Türkiye, İsrail-Filistin Çatışmalarında Diplomasiyle Rolünü Güçlendiriyor

Türkiye diplomasi trafiğinin merkezinde

İsrail-Hamas arasındaki çatışmaların tüm bölgeyi etkileyecek bir savaşa dönüşmesini önlemek amacıyla diplomasi trafiği devam ediyor. Başından beri taraf tarafları itidalli olmaya çağıran Cumhurbaşkanı Erdoğan, dün önemli bir adım attı. Liderlerle telefon diplomasisi boyunca Filistin Devlet Başkanı Mahmud Abbas, Lübnan Başbakanı Necip Mikati, Katar Emiri Şeyh Temim bin Hamed El Sani ve Mısır Cumhurbaşkanı Abdulfettah es-Sisi ile görüşmeler gerçekleştirdi. Görüşmelerde İsrail ve Filistin’de yaşananlar ve bölgedeki gerilim ele alındı. Erdoğan ayrıca İsrail Cumhurbaşkanı Yitzak Herzog ile yaptığı görüşmede, Gazze halkının zarar görebileceği bir adımın şiddeti ve acıları artıracağını vurgulayarak sağduyu gerektiğini belirtti. Türkiye’nin bölgedeki çatışmaların sona erdirilmesi ve kalıcı barışın sağlanması için gayretlerinin artarak süreceğini ifade etti.

Dışişleri Bakanı Hakan Fidan da çatışmaların başlamasından bu yana bölgedeki önemli aktörlerle telefon diplomasisi yürütüyor. Katar, Mısır, Filistin, Suudi Arabistan, Birleşik Arap Emirlikleri, İran ve İngiltere Dışişleri Bakanlarıyla görüşmelere ek olarak ABD Dışişleri Bakanı Anthony Blinken ile de iki telefon görüşmesi gerçekleştirdi. Blinken, Türkiye’nin ateşkes ve esirlerin serbest bırakılması için çağrı yapması beklentilerini dile getirdi.
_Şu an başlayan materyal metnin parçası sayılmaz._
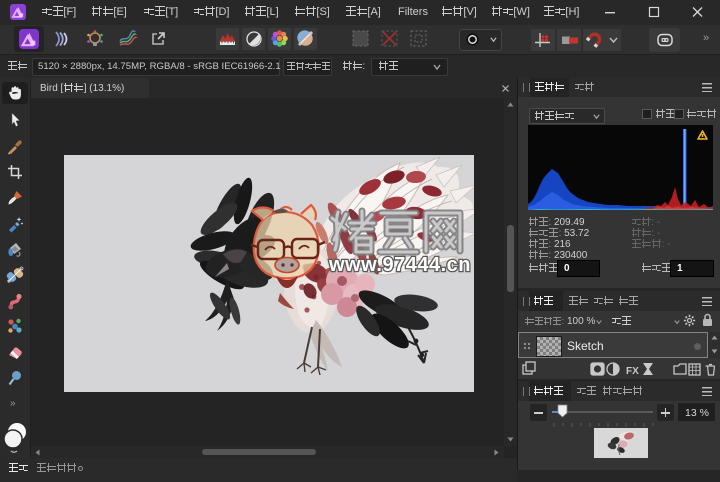 The width and height of the screenshot is (720, 482). I want to click on svg-text: www.97444.cn, so click(400, 265).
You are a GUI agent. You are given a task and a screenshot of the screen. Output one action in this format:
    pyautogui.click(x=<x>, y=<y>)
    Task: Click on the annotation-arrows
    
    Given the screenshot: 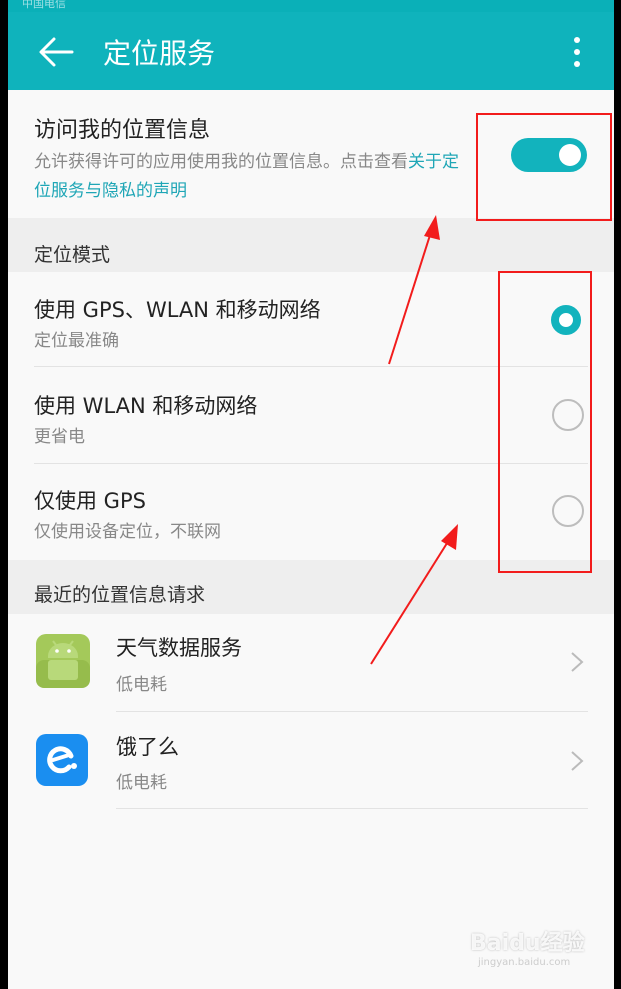 What is the action you would take?
    pyautogui.click(x=414, y=440)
Diplomatik kaynaklar, Türkiye’nin bölgedeki rolünü ön plana çıkarırken, ABD ve İran ile temas edebilen tek ülke olduğunu vurguluyor. Türkiye’nin görüşmelerde, bölgede topyekün bir savaşın engellenmesi mesajını ilettiği belirtiliyor.
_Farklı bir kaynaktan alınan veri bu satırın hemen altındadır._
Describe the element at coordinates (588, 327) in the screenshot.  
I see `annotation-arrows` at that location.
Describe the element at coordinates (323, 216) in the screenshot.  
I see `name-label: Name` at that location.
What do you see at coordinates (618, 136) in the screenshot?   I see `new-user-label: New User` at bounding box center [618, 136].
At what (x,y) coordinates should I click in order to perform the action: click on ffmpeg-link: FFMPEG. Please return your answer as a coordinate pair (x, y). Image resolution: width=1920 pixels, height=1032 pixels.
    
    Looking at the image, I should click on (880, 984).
Arabuluculuk için henüz erken olduğu ifade edilen kaynaklar, sıcak çatışmaların sona ermesi gerektiğini söylüyor. Ancak bu aşamadan sonra esirlerin serbest bırakılması konusu gündeme gelebilir. Bu doğrultuda Bakan Fidan’ın bölge ülkelerine ilettiği mesaj, “Öncelikle çatışmanın yayılmasını engellemek ve topyekün bir savaşa dönüşmemek için itidal gösterilmeli” şeklinde oldu.
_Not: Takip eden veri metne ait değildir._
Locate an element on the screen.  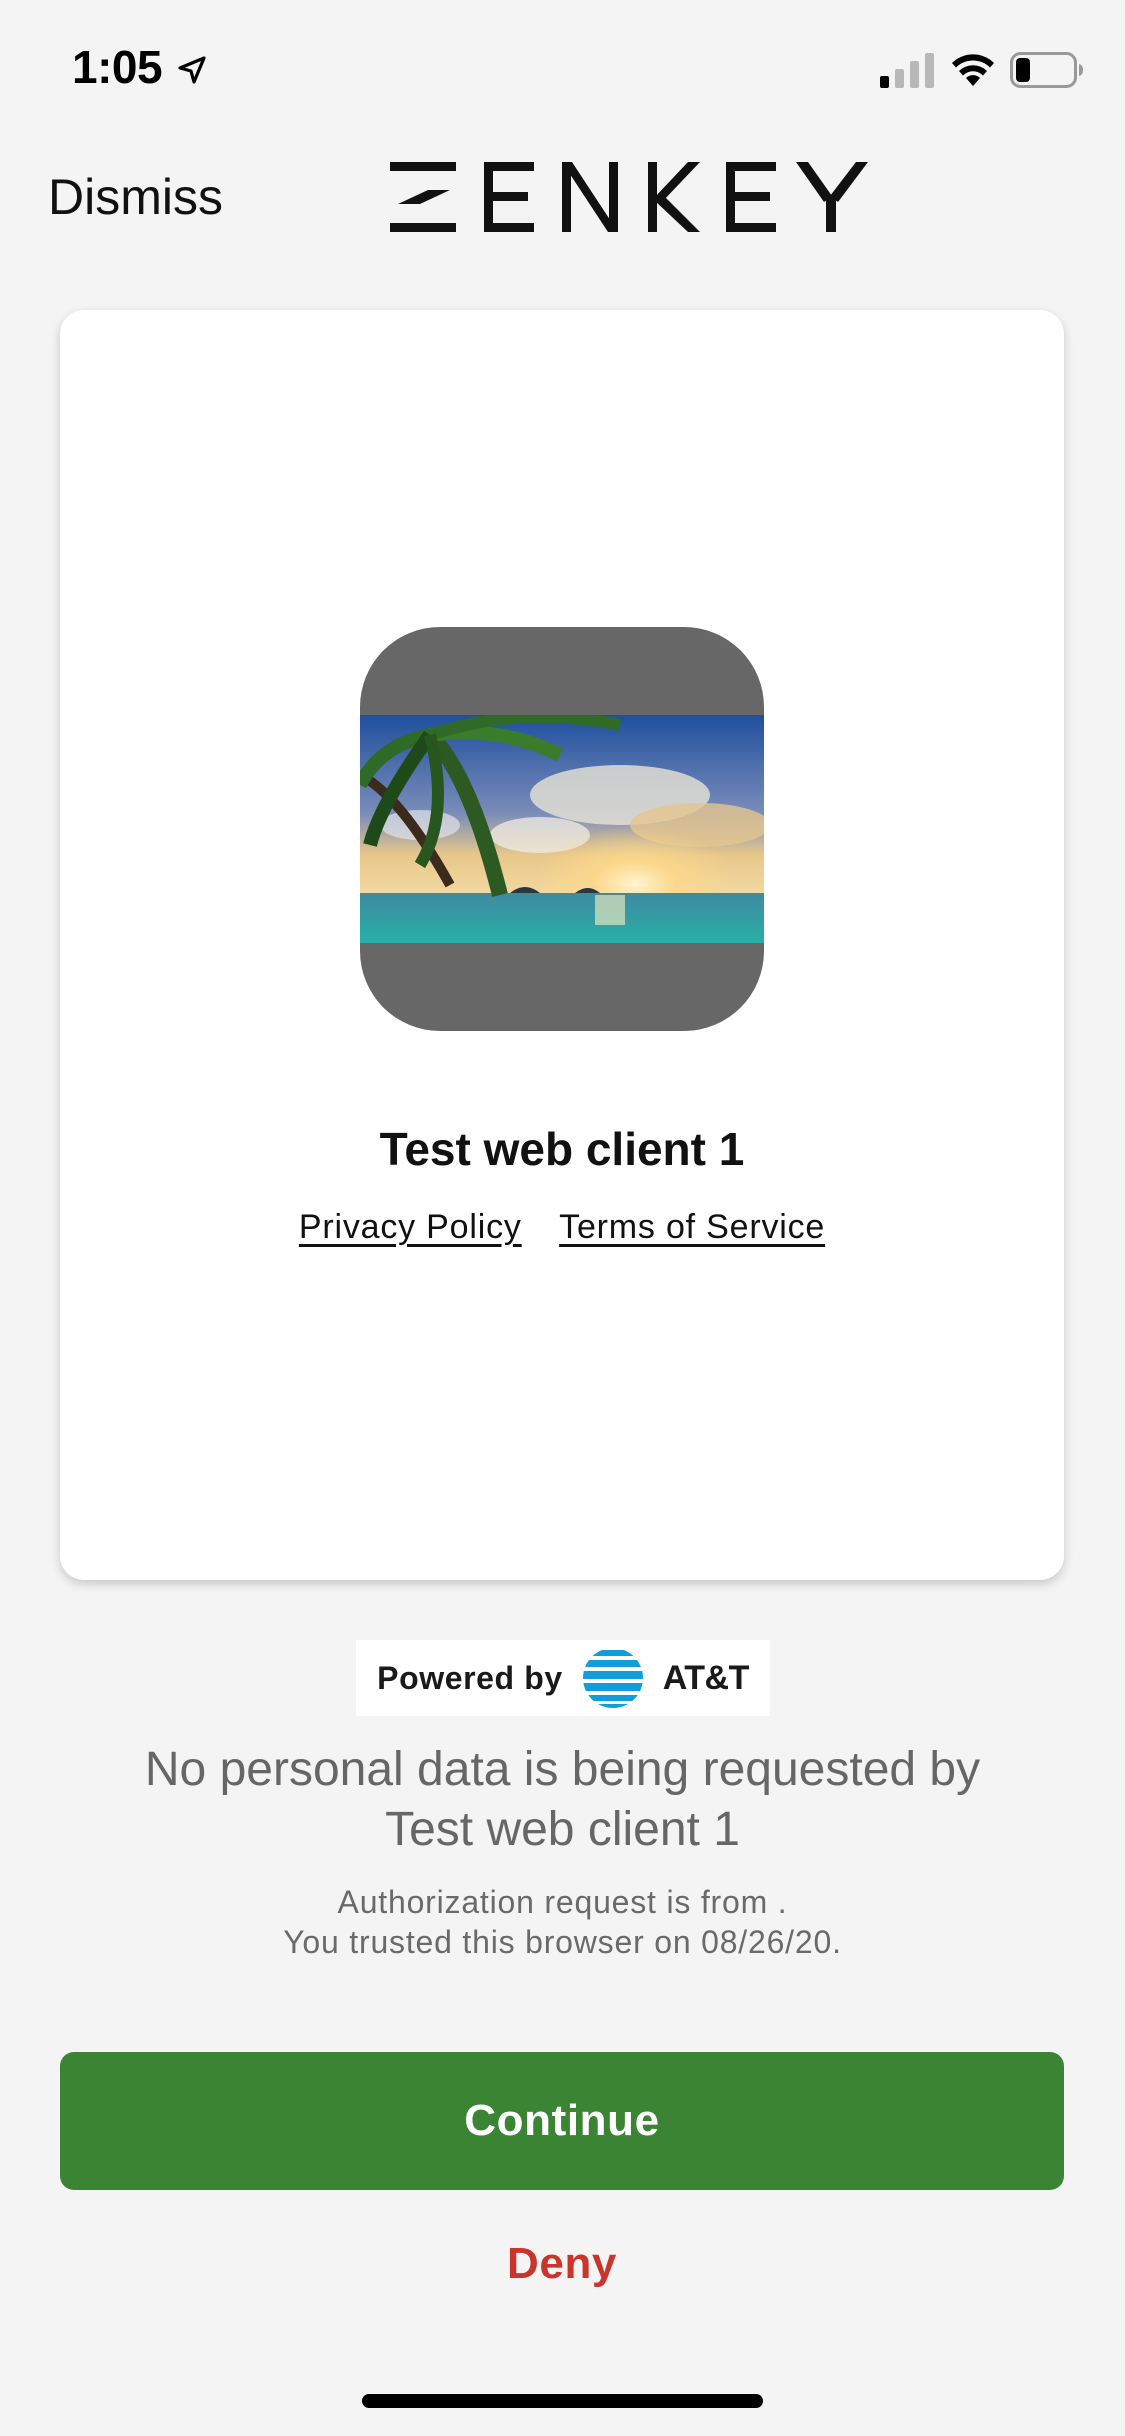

Diplomatik kaynaklar, Türkiye’nin bölgede “merkez ülke” olarak değerlendirildiğini belirtirken, tüm ülkelerle istişarelerin devam edeceğini ifade etti. Şu an için bölgeye insani yardım göndermenin mümkün görünmediğini ancak gelecekte olabileceğini aktardı.